On November 21, Nicole sent a Facebook message to Tom saying the following: She was almost 33 years old. She had recently discovered she was adopted. She was born in Hampton, Virginia. Her mother’s name was Helga.
After some searching, she had received names of her possible biological family. Do any of these names mean anything you? she asked.

Tom responded the same day and was convinced that his brother was Nicole’s father. But Nicole says she could see an immediate resemblance between her and Tom, most notably in their noses.
This time, Nicole was the one to offer a DNA test and Tom obliged. On December 8, the results were emailed to her. She had some friends come over for moral support.
“I knew at this point that this was going to be it.” Nicole gets choked up again. “If it didn’t turn out this way, I was done looking. Because I do have a dad, I do have a mom. I was just blissfully ignorant my whole life about this whole situation,” she laughed.
After pulling up the results, Nicole would have to skim multiple pages before finally getting to the final answer. But, suddenly, there it was.
The probability of Tom being Nicole’s biological father was 99.99%.
After leaving the airport, the new family would spend the night at a hotel before traveling to their home in Meridian, Mississippi. They had 33 years to make up for, and Nicole was only in town for a few days.
During this visit, Tom would talk about the blessing (if not the miracle) of Nicole’s spontaneous arrival into their lives.

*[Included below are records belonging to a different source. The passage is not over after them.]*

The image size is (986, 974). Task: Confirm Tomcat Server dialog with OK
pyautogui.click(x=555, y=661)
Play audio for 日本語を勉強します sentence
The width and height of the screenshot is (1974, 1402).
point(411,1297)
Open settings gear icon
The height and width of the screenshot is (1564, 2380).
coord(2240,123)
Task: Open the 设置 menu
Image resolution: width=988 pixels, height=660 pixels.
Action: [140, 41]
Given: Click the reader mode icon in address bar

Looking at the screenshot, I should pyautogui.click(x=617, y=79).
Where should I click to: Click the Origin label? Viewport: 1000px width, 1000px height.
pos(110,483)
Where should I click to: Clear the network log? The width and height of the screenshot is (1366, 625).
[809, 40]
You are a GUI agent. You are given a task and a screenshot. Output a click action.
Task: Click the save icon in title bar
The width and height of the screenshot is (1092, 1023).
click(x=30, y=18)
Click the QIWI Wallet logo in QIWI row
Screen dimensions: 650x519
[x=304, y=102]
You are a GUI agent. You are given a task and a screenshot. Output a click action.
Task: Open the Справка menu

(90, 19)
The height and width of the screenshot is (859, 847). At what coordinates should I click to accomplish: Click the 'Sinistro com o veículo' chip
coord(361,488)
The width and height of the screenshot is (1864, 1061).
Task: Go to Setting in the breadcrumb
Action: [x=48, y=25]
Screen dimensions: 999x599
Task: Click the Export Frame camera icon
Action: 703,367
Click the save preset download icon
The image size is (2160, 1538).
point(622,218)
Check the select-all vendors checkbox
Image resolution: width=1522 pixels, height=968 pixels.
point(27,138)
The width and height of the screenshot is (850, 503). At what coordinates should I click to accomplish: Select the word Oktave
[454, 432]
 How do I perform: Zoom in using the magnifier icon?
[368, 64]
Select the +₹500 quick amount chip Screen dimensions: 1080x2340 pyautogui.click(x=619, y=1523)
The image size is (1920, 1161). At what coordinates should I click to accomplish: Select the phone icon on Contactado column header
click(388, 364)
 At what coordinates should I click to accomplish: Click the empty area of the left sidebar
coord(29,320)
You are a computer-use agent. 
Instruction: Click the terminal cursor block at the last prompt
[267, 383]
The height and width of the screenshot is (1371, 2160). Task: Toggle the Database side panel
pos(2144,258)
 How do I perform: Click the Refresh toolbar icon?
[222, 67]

This especially after what Tom and LaDonna had gone through in the years prior. In 2011, LaDonna was diagnosed with breast cancer. Five years later, her son would lose his life to a heart attack.
And then on Halloween night of 2016, a Ford F-150 would rear-end a jeep pulling a trailer full of children trick-or-treating in the small town of Chunky, Mississippi, killing LaDonna’s daughter-in-law, Kristina Shaver, and two of her granddaughters, 8-year-old Baylie and 2-year-old Brooke.
Baylee and Brooke’s sister, McKensey, was also on the hayride but survived. She is now being raised by Tom and LaDonna.
Tom described that time as “a very dark period.” But then, a sudden glimmer of light: Nicole.
“Right before Nicole [reached out on Facebook], [me and LaDonna] were just sitting around and LaDonna says, ‘That’s it. We’re out. We’re going forward,’” Tom recalls. “Not a week later we got the text: ‘Bing, here I am. Your daughter.’”
In order to make up for lost time, Nicole came equipped with a photo album as a gift to fill Tom in on her childhood. Inside the album are photos of Nicole as a child and journal entries that follow the progress of Nicole’s search for Tom.